Directions for this task: Extract the full set of records, then give each one again exactly.

Supplied records:
*** Block opens ***

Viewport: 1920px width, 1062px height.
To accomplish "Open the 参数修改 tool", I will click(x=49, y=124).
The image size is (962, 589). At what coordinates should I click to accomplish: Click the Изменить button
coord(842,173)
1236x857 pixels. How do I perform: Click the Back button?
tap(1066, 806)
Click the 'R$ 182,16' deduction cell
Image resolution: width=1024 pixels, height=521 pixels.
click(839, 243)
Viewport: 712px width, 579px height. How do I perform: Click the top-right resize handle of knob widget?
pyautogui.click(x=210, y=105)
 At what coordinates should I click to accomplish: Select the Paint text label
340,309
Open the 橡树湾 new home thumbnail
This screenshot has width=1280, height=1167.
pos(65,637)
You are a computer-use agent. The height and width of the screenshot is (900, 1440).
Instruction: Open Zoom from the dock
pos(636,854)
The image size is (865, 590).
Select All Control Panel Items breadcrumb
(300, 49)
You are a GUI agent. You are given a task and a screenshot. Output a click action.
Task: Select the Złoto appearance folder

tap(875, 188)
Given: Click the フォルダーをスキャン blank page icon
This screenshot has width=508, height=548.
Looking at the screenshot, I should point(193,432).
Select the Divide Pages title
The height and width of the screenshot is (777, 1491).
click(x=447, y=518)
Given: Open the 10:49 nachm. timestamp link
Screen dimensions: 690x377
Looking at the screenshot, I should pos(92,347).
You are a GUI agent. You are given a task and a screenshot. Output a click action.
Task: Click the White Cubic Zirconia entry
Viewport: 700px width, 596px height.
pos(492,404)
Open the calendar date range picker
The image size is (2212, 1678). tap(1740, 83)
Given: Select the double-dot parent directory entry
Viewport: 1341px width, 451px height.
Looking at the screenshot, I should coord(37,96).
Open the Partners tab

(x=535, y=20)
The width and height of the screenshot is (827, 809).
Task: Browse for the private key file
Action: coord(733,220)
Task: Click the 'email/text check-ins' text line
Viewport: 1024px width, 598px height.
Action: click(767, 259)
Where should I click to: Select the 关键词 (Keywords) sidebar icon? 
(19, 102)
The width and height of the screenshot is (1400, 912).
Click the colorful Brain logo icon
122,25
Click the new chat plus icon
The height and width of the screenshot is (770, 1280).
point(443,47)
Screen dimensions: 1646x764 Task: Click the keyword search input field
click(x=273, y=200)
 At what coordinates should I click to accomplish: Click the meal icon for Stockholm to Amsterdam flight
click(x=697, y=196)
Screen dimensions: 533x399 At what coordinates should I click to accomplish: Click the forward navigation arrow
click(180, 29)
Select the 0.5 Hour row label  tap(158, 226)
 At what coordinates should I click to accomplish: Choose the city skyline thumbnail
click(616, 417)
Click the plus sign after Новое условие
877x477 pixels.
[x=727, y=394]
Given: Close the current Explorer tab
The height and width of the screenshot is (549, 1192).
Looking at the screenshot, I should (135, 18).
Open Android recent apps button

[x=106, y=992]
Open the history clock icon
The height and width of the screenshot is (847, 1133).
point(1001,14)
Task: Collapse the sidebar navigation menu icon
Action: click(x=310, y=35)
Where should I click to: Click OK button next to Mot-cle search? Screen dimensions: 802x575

*** Block closes ***

Output for this task:
Viewport: 1920px width, 1062px height.
To accomplish "Open the 参数修改 tool", I will click(x=49, y=124).
The image size is (962, 589). At what coordinates should I click to accomplish: Click the Изменить button
coord(842,173)
1236x857 pixels. How do I perform: Click the Back button?
tap(1066, 806)
Click the 'R$ 182,16' deduction cell
Image resolution: width=1024 pixels, height=521 pixels.
click(839, 243)
Viewport: 712px width, 579px height. How do I perform: Click the top-right resize handle of knob widget?
pyautogui.click(x=210, y=105)
 At what coordinates should I click to accomplish: Select the Paint text label
340,309
Open the 橡树湾 new home thumbnail
This screenshot has width=1280, height=1167.
pos(65,637)
You are a computer-use agent. The height and width of the screenshot is (900, 1440).
Instruction: Open Zoom from the dock
pos(636,854)
The image size is (865, 590).
Select All Control Panel Items breadcrumb
(300, 49)
You are a GUI agent. You are given a task and a screenshot. Output a click action.
Task: Select the Złoto appearance folder

tap(875, 188)
Given: Click the フォルダーをスキャン blank page icon
This screenshot has width=508, height=548.
Looking at the screenshot, I should point(193,432).
Select the Divide Pages title
The height and width of the screenshot is (777, 1491).
click(x=447, y=518)
Given: Open the 10:49 nachm. timestamp link
Screen dimensions: 690x377
Looking at the screenshot, I should pos(92,347).
You are a GUI agent. You are given a task and a screenshot. Output a click action.
Task: Click the White Cubic Zirconia entry
Viewport: 700px width, 596px height.
pos(492,404)
Open the calendar date range picker
The image size is (2212, 1678). tap(1740, 83)
Given: Select the double-dot parent directory entry
Viewport: 1341px width, 451px height.
Looking at the screenshot, I should coord(37,96).
Open the Partners tab

(x=535, y=20)
The width and height of the screenshot is (827, 809).
Task: Browse for the private key file
Action: coord(733,220)
Task: Click the 'email/text check-ins' text line
Viewport: 1024px width, 598px height.
Action: click(767, 259)
Where should I click to: Select the 关键词 (Keywords) sidebar icon? 
(19, 102)
The width and height of the screenshot is (1400, 912).
Click the colorful Brain logo icon
122,25
Click the new chat plus icon
The height and width of the screenshot is (770, 1280).
point(443,47)
Screen dimensions: 1646x764 Task: Click the keyword search input field
click(x=273, y=200)
 At what coordinates should I click to accomplish: Click the meal icon for Stockholm to Amsterdam flight
click(x=697, y=196)
Screen dimensions: 533x399 At what coordinates should I click to accomplish: Click the forward navigation arrow
click(180, 29)
Select the 0.5 Hour row label  tap(158, 226)
 At what coordinates should I click to accomplish: Choose the city skyline thumbnail
click(616, 417)
Click the plus sign after Новое условие
877x477 pixels.
[x=727, y=394]
Given: Close the current Explorer tab
The height and width of the screenshot is (549, 1192).
Looking at the screenshot, I should (135, 18).
Open Android recent apps button

[x=106, y=992]
Open the history clock icon
The height and width of the screenshot is (847, 1133).
point(1001,14)
Task: Collapse the sidebar navigation menu icon
Action: click(x=310, y=35)
Where should I click to: Click OK button next to Mot-cle search? Screen dimensions: 802x575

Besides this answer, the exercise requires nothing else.